Die teils brachialen Abschiebungen haben das Leben vieler Migranten in den USA verändert. Zu spüren ist das auch in Städten, die für eine Willkommenskultur stehen. Dort begegnet man immer wieder einer tief sitzenden Angst.

Das Klassenzimmer ist gut gefüllt. Im Englischunterricht im Einwanderungs- und Flüchtlingszentrum für Nord-Colorado (IRCNoCo) in der Stadt Evans sitzen erwachsene Schülerinnen und Schüler, unter anderem aus Peru, Mexiko, Nicaragua.

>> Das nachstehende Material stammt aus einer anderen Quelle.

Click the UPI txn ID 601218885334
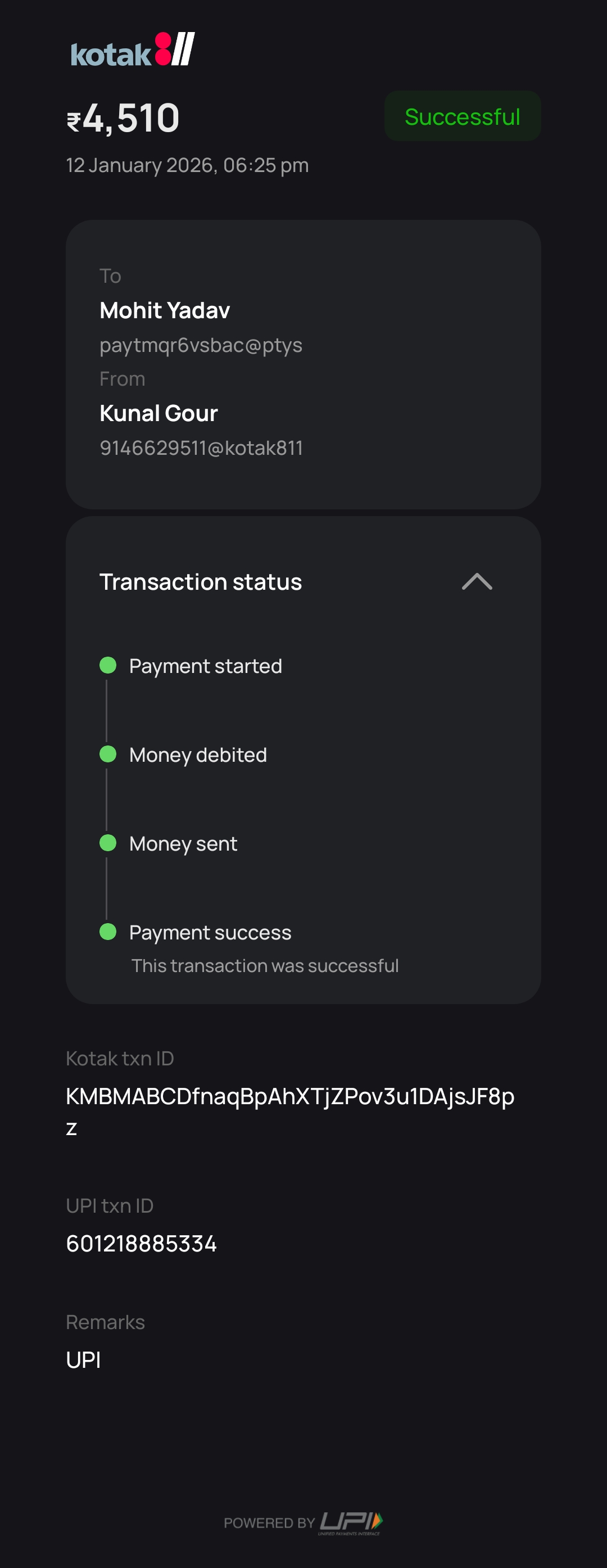 tap(141, 1244)
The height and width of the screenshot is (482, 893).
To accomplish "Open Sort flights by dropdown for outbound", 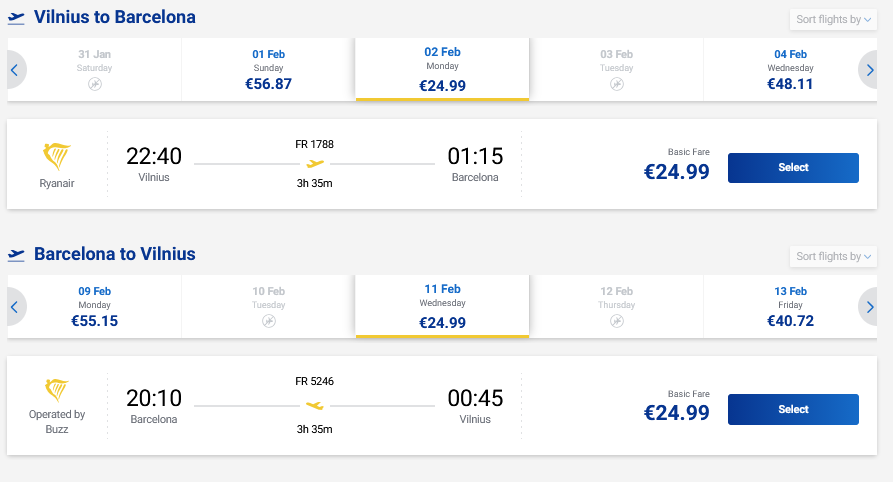I will 833,20.
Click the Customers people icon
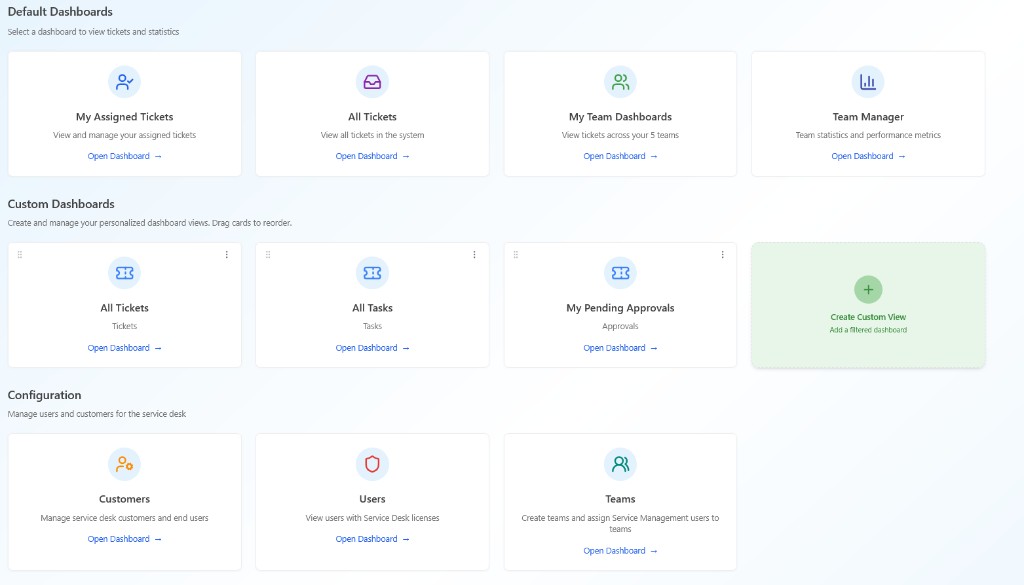The height and width of the screenshot is (585, 1024). 124,463
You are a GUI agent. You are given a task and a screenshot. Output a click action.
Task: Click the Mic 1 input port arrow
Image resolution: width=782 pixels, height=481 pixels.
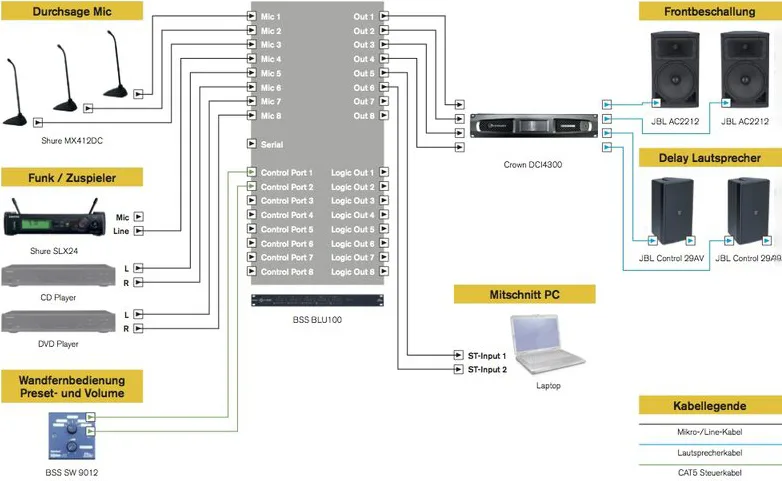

Die Direktorin des Einwanderungszentrums, Araceli Calderon, erzählt, seit dem Amtsantritt von US-Präsident Donald Trump kämen noch mehr Menschen hierhin, um Englisch- oder Integrationskurse zu besuchen. Sie hofften, damit ihre Chancen auf die Staatsbürgerschaft oder ein Bleiberecht zu erhöhen.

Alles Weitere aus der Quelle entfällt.